I'll let y'all arm wrestle over it if it comes down to that. You got a truck to take it home?


----------



## OldFashionedMama (Jun 18, 2009)

I've considered an insert, but doesn't the chimney have to be fitted with a special liner for that? Don't think I can afford either right now anyway... Will check out the foam for the windows though! Yes our house is old, with old windows and terrible insulation. I can't do much big stuff right now, so I'm focusing on what I CAN do. Even with our regular fireplace, we estimated at least $150 saved every month during the winter months, and if we get that basement one fired up that should help even more. 

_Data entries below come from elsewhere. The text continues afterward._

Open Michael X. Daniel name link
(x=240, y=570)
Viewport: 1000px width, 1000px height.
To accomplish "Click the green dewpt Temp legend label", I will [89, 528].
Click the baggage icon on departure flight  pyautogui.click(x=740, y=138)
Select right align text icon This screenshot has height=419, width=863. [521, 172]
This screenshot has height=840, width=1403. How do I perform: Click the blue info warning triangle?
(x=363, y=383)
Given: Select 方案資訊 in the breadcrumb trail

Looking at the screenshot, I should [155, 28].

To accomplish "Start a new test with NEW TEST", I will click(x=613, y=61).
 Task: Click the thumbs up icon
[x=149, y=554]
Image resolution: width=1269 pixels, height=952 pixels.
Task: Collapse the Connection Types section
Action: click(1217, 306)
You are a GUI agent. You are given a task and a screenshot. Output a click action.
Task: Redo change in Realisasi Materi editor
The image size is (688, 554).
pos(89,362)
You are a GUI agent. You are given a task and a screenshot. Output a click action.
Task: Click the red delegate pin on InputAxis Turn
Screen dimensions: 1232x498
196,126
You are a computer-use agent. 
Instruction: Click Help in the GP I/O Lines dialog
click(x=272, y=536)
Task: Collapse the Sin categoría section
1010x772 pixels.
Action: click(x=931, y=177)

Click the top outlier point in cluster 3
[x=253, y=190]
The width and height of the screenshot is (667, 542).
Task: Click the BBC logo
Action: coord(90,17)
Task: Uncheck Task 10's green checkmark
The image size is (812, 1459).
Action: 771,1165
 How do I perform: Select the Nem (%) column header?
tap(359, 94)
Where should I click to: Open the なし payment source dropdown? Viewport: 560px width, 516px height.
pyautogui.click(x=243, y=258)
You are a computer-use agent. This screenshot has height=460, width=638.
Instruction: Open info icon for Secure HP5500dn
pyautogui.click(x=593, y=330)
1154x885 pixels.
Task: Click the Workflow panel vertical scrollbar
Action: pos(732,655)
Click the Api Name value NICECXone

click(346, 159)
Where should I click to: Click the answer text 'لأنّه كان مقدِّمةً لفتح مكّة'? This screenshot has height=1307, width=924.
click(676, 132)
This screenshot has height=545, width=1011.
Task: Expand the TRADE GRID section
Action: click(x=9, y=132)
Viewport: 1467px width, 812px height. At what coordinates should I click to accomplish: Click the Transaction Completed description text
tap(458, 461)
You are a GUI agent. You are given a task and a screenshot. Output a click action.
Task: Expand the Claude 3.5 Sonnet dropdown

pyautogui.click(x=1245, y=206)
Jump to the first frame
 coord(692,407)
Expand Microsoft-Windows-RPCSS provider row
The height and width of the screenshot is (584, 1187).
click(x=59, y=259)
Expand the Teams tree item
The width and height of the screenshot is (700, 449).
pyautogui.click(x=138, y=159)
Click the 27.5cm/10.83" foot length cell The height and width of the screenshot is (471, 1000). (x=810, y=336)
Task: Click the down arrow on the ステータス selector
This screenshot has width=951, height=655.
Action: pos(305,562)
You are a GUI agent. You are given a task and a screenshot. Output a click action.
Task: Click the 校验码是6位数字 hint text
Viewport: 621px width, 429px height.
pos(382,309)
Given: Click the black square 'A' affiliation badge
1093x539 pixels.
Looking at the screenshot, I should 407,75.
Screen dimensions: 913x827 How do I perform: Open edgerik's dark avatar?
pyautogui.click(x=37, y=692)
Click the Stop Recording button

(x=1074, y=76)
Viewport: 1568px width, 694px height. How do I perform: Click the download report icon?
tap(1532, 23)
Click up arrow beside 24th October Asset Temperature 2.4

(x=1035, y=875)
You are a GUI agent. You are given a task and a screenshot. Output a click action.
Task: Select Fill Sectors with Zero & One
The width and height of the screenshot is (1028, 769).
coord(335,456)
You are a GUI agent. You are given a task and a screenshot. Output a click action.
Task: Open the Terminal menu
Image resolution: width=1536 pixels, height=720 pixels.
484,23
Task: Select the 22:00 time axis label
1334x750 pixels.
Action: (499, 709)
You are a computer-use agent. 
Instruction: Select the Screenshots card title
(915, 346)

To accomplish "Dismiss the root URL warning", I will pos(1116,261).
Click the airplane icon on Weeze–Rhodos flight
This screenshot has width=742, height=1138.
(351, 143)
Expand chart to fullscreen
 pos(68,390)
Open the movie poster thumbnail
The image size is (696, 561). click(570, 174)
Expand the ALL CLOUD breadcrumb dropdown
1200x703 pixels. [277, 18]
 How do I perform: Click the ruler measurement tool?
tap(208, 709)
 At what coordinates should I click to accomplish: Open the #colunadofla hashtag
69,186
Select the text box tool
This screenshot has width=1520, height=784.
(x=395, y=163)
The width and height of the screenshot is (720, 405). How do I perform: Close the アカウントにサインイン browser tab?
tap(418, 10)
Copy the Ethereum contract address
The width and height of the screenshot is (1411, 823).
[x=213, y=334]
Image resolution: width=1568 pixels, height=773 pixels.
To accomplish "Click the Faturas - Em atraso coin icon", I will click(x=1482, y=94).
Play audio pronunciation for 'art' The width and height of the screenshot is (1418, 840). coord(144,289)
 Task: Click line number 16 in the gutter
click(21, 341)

I always like to read the Little House books, and I remember reading about Pa banking the outside of the cabin with big piles of leaves. I've got plenty of leaves...just might try it LOL!


----------



## Tirediron (Jul 12, 2010)

If you have the room in your basement, you might want to consider a thermal mass heater , thermal mass rocket heaters are said to be 90 percent efficient 
well worth checking into , Another thing you might want to consider is outside shutters over the windows.


----------



## ZoomZoom (Dec 18, 2009)

OldFashionedMama said:


> I've considered an insert, but doesn't the chimney have to be fitted with a special liner for that?


Nothing special for the one I'm parting with. You don't even need to connect it to the existing chimney. Just slide it in, plug in the blower and you're done. _But they did work on making sure it was sealed from the room other than the air intentionally drawn in. That was just a little bit of insulation to control air flow._


----------



## HarleyRider (Mar 1, 2010)

If it gets cold, I'll just snuggle up with my wife. Best way in the world to keep warm. :kiss: :sssh:


----------



## mdprepper (Jan 22, 2010)

HarleyRider said:


> If it gets cold, I'll just snuggle up with my wife. Best way in the world to keep warm. :kiss: :sssh:


Awwww.....


----------



## ZoomZoom (Dec 18, 2009)

HarleyRider said:


> If it gets cold, I'll just snuggle up with my wife. Best way in the world to keep warm. :kiss: :sssh:


Easy for a guy in Florida to say that.

Up here, it's "get your damn cold feet off of me"


----------



## NaeKid (Oct 17, 2008)

bczoom said:


> Easy for a guy in Florida to say that.
> 
> Up here, it's "get your damn cold feet off of me"


Those are my words exactly!!! Wildmist really has ice-cubes for feet and she thinks that I am supposed to thaw them out ...


----------



## Emerald (Jun 14, 2010)

I gotta vote another one for window quilts-I lucked out and got after Christmas material brand new for all the windows in the house for .25¢ a yard. I used that material like this.
one layer facing out of the house (against the windows) a layer of that flannel backed vinyl table clothe with the vinyl side toward the outside, a layer of old blanket/or cheap blanket fleece(they were under $2 a blanket at a black Friday sale) and the last layer of material for the pretty inside that I have to look at.
They are all lightly quilted and then edged in some of the fleece scraps that are left from cutting the pieces for the inside. I put loops on one side near the top and then I put a tension spring curtain rod thru to hold them inside the window frame. And almost tight to the windows.








(don't look at the bad paint job our room is the last to be worked on)
Our unheated bedroom has three windows and used to get down to about 15 degrees warmer than what ever the outside temp was. Once I got the quilts on all the windows the temps stayed about 55 degrees almost steady.
The key to window coverings is that they must be tucked in all the way around especially at the bottom-that is where the cold air drops out at. I have even found that on the big windows downstairs I can put the window quilt on, making sure that the bottom is tucked in and then I can drop the top over about 10 inches to let in light during the day and still no drafts as the cold air from the window stays sandwiched between the quilt and the window.
Insulating curtains/drapes still let tons of cold air seep in unless they are tacked to the wall. I used to have some.
I find that turning on a light is cheaper than having the windows open to look out.
Plus some of my windows have been replaced so I do get some natural light. We just can't afford to replace them all yet.


----------